Se trataba de uno de esos descampados terrosos y con cuatro hierbajos polvorientos que existen en todas las ciudades de todos los países del mundo. Son calvas urbanísticas difíciles de evitar porque dependen del crecimiento de las ciudades, de sus planes de urbanización y de los intereses de los promotores de viviendas y de los posibles compradores.
El hotel en el que estaba pillaba de paso en un viaje más largo. Era una escala que iba a durar apenas una noche, el tiempo justo para descansar y seguir. Por eso había elegido un hotel al borde de la ciudad. Era una ciudad del noreste, pero no importa cuál porque todas las ciudades tienen estos bordes casi olvidados y que son como una galleta mordida rodeada de rondas y de polígonos industriales.
Los descampados como el que tenía enfrente de la ventana en realidad no importan ni mucho ni poco porque nadie entra en ellos ni apenas los mira. Me preocupan más otra especie de descampados que se planifican: lugares sin sombra, sin bancos para sentarse, sin árboles ni zonas verdes ni fuentes, sin paradas de autobús.
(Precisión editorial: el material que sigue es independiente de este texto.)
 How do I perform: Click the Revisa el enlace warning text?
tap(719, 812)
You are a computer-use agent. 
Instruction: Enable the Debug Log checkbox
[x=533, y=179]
Un ejemplo conocido y reciente de sometimiento al hormigón es el de la Puerta del Sol de Madrid, convertida en cazuela de humanos en veranos cada vez más calurosos.
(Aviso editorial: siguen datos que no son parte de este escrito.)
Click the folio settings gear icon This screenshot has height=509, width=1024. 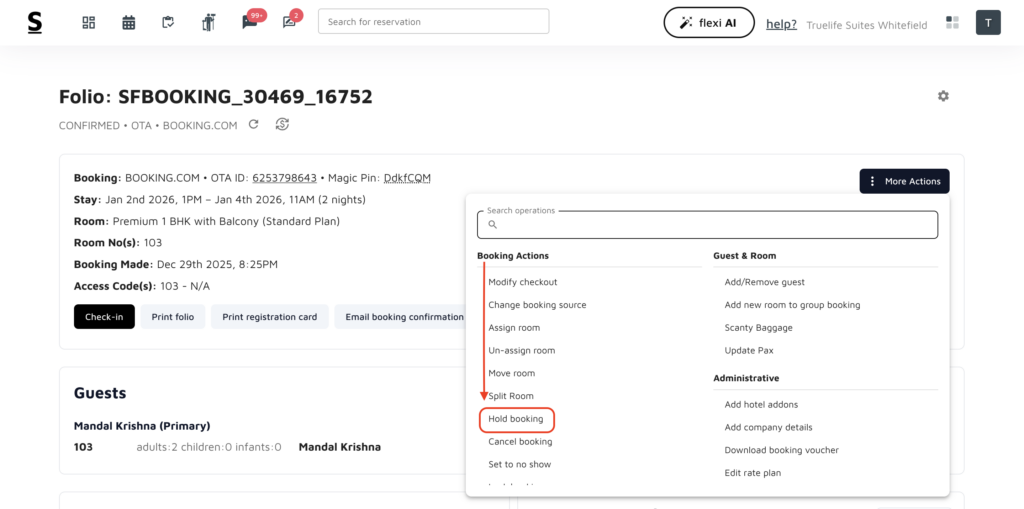click(943, 96)
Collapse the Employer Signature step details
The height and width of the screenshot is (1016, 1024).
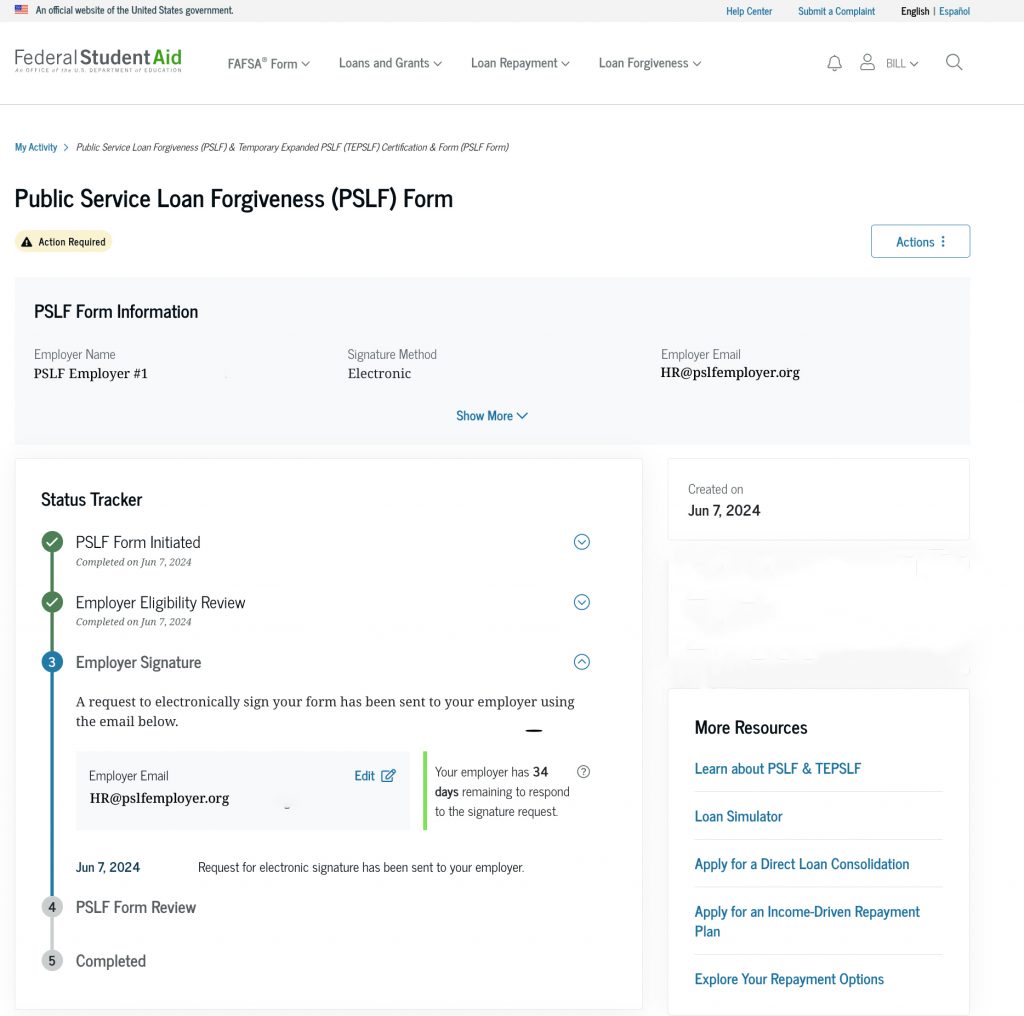click(581, 661)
Creo que no existen muchas dudas de que las ciudades, en general, han mejorado. Y aunque su cuidado nos corresponde a todos, es clave que las políticas favorezcan que las calles sean lugares para la vida y no para la huida. Por eso hay que exigir mejores servicios públicos y una ordenación del espacio que facilite la convivencia y que no nos conduzca al vacío de los descampados.